Listed records.

----

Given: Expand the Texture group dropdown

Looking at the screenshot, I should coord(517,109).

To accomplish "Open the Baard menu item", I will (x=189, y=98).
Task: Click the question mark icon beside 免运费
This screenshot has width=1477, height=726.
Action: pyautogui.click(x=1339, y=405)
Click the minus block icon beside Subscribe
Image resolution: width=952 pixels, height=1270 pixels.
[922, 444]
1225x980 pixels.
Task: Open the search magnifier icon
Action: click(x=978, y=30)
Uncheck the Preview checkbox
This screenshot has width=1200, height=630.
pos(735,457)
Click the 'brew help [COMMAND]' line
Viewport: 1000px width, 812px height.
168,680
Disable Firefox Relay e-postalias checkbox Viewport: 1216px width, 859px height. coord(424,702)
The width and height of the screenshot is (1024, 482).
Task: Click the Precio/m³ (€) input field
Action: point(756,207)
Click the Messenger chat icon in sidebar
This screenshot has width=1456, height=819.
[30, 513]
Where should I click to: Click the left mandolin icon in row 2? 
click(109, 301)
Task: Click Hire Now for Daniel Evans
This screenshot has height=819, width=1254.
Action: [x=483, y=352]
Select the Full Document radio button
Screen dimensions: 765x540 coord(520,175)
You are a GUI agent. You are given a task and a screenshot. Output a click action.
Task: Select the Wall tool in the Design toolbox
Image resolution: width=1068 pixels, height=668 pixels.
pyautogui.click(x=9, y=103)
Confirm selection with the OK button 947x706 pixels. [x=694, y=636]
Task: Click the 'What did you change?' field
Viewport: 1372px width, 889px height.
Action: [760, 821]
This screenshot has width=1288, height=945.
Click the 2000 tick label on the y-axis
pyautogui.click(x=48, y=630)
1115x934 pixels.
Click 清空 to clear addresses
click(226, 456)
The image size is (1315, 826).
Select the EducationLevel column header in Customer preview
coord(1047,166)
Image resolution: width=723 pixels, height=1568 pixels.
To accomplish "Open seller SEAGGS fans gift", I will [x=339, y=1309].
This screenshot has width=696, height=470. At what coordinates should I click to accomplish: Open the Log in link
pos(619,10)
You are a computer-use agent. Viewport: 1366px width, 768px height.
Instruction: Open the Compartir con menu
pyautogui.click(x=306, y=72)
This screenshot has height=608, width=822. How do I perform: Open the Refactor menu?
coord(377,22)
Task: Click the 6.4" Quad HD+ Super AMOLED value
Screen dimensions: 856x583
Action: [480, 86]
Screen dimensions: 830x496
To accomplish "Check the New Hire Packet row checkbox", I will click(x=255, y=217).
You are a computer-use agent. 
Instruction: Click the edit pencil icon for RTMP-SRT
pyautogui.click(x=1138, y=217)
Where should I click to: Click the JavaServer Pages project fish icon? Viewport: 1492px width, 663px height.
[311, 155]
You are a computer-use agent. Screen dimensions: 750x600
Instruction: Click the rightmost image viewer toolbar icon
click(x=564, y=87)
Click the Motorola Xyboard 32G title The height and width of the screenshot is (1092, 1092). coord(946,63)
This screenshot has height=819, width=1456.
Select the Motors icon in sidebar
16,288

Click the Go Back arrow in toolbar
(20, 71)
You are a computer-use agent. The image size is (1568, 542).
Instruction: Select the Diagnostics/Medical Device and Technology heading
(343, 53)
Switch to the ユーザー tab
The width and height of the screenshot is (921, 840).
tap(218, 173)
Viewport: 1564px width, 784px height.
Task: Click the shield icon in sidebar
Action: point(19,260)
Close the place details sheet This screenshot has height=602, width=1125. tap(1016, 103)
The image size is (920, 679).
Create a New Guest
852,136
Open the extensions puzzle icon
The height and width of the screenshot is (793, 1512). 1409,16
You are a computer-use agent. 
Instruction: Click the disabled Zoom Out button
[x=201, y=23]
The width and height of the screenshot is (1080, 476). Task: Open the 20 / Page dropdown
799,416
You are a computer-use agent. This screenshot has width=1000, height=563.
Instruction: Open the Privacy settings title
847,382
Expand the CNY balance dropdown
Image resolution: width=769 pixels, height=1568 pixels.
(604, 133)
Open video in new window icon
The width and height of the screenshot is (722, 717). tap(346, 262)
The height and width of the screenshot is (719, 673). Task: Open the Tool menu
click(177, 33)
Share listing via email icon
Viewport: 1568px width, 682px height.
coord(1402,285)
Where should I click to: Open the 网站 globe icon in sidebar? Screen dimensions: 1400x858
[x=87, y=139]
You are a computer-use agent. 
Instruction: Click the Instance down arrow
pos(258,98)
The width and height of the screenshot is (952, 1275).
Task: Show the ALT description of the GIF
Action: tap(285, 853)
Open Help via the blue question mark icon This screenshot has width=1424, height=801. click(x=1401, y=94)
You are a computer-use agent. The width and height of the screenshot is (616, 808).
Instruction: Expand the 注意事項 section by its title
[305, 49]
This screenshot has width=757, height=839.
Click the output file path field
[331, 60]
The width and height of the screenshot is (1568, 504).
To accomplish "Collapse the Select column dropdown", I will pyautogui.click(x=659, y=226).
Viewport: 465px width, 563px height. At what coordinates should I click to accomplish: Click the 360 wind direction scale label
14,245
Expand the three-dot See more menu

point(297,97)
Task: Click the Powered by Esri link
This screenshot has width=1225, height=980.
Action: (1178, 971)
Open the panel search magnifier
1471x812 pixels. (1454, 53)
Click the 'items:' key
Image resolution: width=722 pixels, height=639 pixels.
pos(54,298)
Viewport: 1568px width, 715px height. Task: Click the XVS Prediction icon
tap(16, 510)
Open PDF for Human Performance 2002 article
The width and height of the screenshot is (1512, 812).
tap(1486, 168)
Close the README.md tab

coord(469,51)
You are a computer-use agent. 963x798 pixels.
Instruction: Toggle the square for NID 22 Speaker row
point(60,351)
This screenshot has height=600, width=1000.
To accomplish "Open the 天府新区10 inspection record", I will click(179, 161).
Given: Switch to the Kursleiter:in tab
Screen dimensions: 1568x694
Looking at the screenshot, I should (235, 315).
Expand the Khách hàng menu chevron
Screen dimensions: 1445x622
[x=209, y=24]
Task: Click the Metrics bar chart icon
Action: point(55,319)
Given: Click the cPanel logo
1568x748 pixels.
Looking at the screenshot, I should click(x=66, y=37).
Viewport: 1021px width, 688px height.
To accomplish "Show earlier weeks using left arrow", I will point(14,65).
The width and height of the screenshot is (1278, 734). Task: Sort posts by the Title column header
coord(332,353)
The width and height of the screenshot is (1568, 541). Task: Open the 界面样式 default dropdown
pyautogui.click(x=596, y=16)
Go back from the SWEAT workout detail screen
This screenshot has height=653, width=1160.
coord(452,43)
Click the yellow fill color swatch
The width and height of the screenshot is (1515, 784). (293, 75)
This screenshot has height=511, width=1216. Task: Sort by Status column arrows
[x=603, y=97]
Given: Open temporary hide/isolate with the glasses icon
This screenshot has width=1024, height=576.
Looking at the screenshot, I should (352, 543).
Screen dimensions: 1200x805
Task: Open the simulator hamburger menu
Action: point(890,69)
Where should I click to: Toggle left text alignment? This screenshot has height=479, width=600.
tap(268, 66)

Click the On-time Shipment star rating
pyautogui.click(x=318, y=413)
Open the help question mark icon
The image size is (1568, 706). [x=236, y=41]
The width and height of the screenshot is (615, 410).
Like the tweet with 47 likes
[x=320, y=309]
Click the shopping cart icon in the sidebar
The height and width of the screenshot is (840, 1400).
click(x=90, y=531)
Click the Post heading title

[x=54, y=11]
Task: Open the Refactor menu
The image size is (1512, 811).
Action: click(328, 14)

----

To do. The records above should be printed exactly, please, from the first line through the line containing "Task: Click the question mark icon beside 免运费", with both ends kept and nothing past it.

Output.
Given: Expand the Texture group dropdown

Looking at the screenshot, I should coord(517,109).

To accomplish "Open the Baard menu item", I will (x=189, y=98).
Task: Click the question mark icon beside 免运费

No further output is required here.